*The problem*:
Your task is to repeat exactly the lines from the one with "CONTACT (284, 22)" through the end of the records, both included; please leave the pictures out.

*Input for this task*:
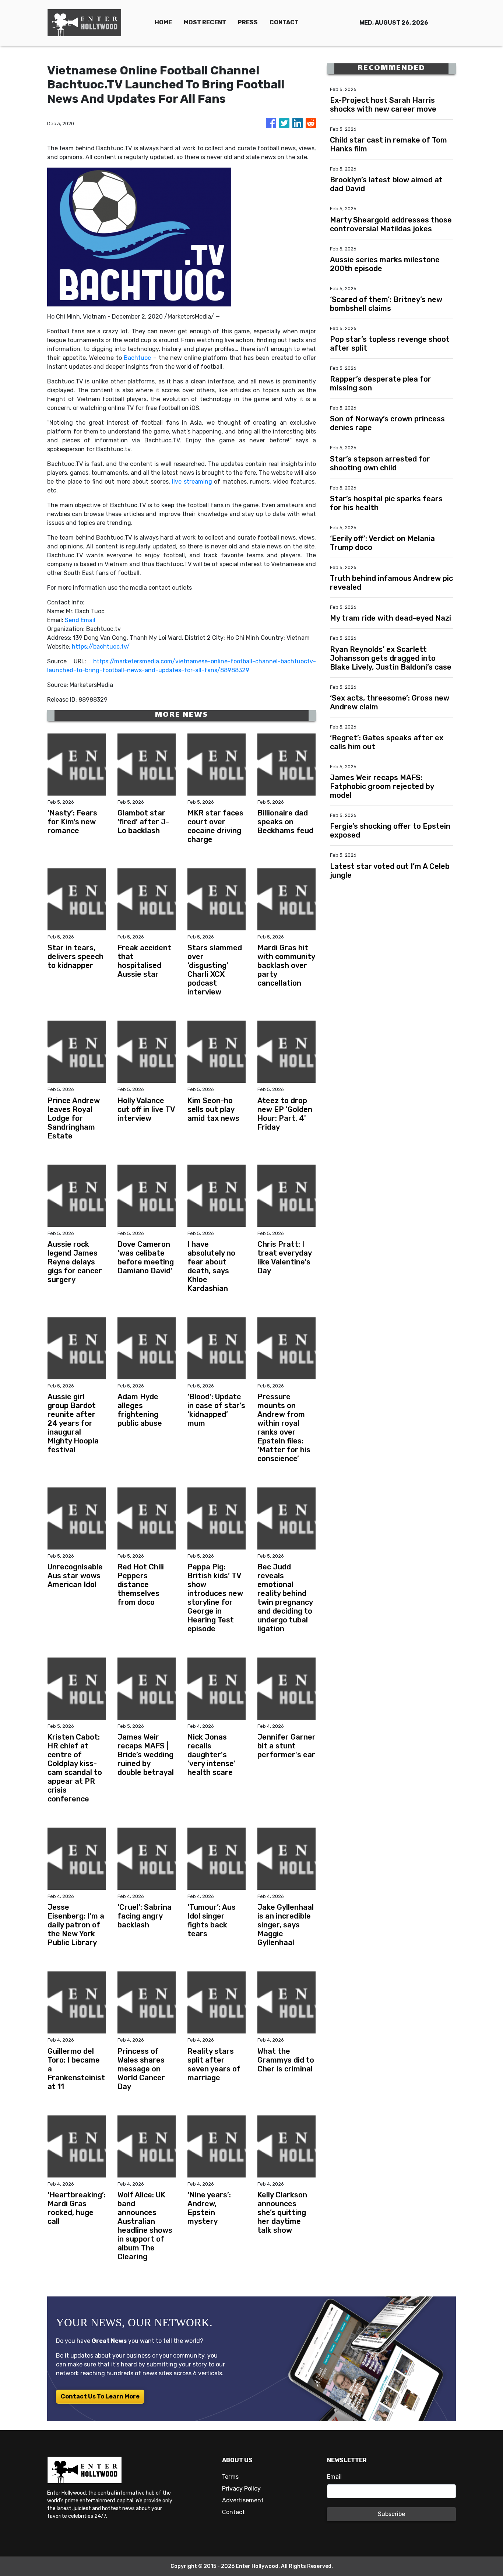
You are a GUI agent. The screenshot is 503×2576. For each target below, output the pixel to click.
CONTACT (284, 22)
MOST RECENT (205, 22)
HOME (163, 22)
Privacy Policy (241, 2488)
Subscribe (391, 2513)
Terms (230, 2476)
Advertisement (243, 2500)
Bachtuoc (137, 357)
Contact (233, 2512)
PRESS (248, 22)
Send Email (80, 620)
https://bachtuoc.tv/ (101, 646)
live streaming (192, 481)
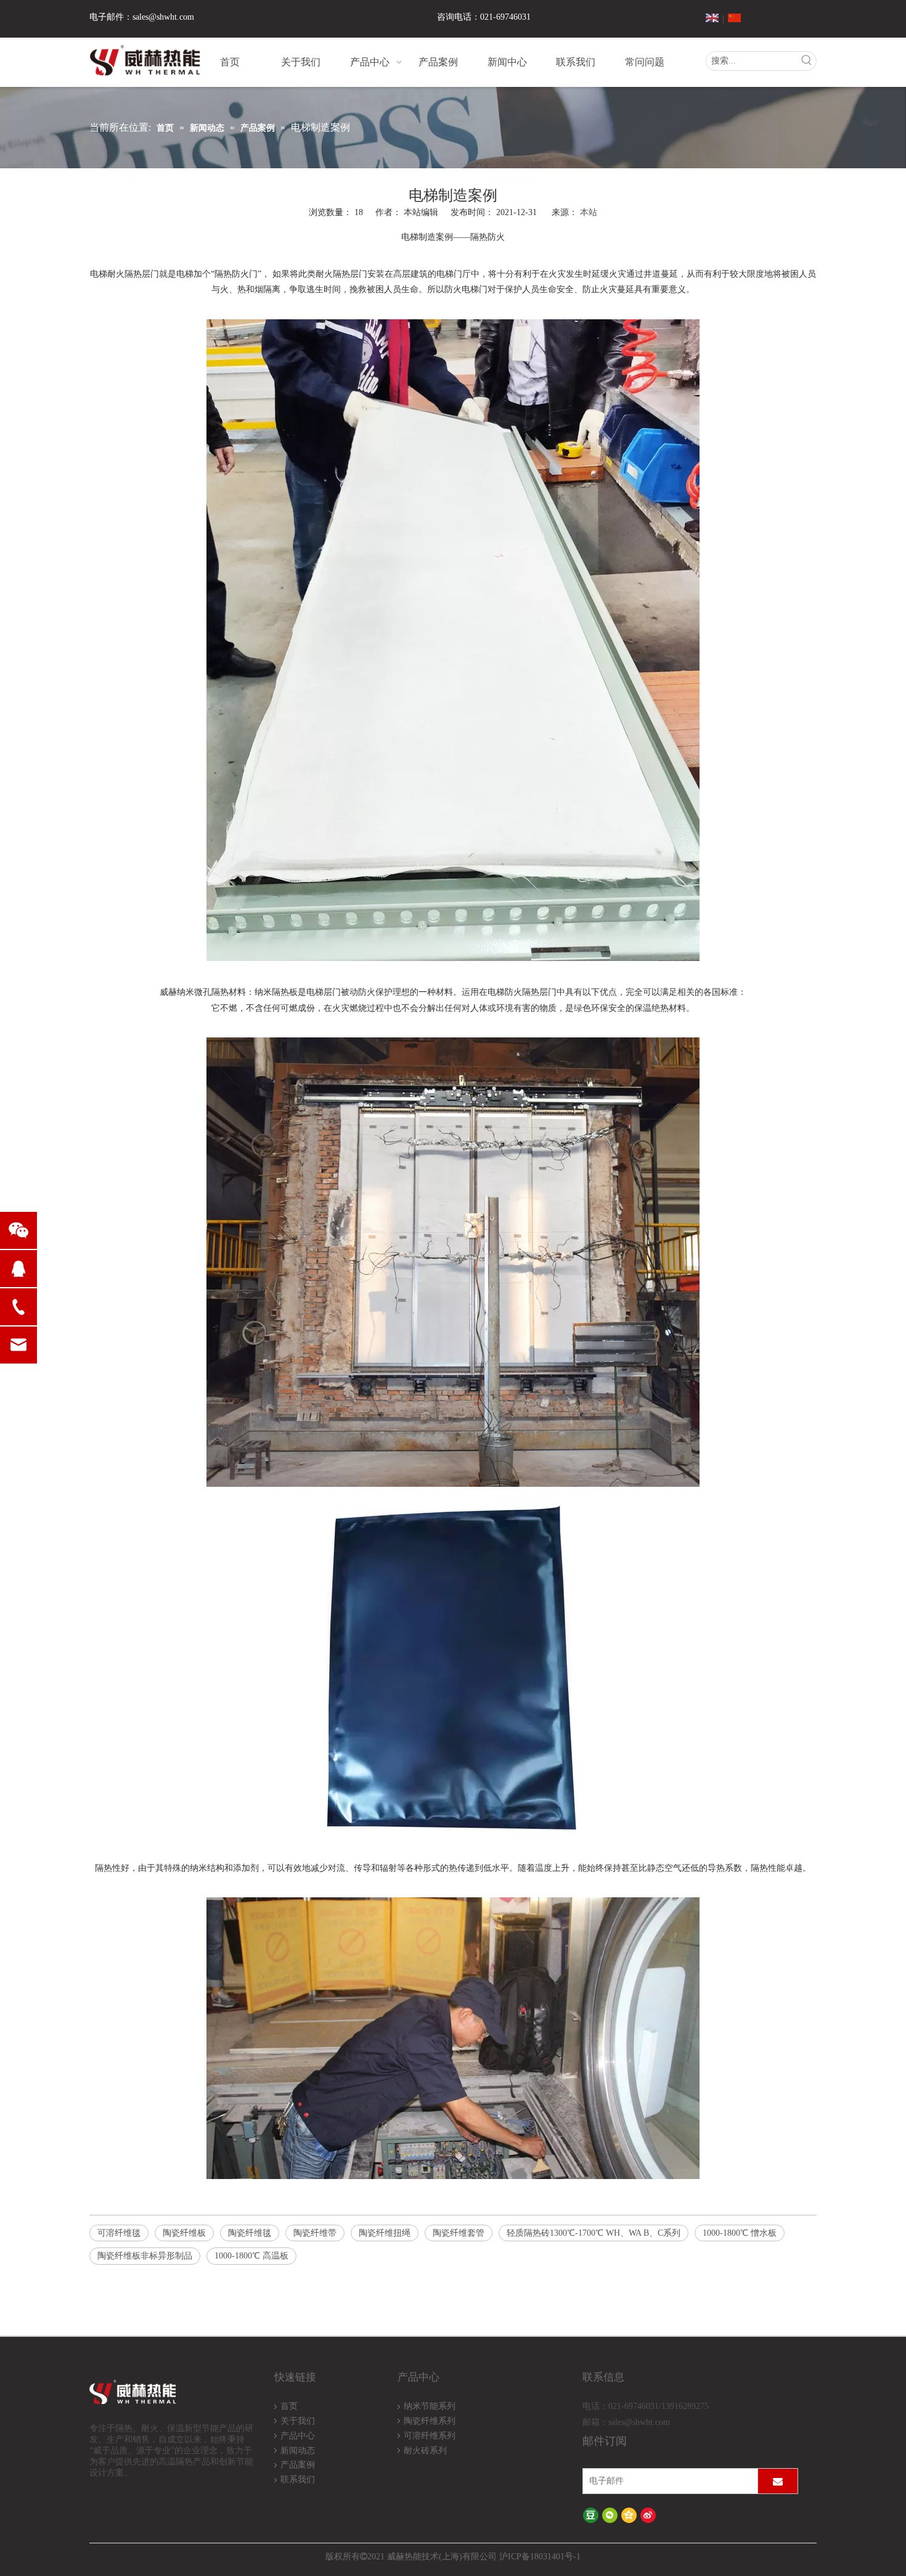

*Written answer*:
CONTACT (284, 22)
MOST RECENT (205, 22)
HOME (163, 22)
Privacy Policy (241, 2488)
Subscribe (391, 2513)
Terms (230, 2476)
Advertisement (243, 2500)
Bachtuoc (137, 357)
Contact (233, 2512)
PRESS (248, 22)
Send Email (80, 620)
https://bachtuoc.tv/ (101, 646)
live streaming (192, 481)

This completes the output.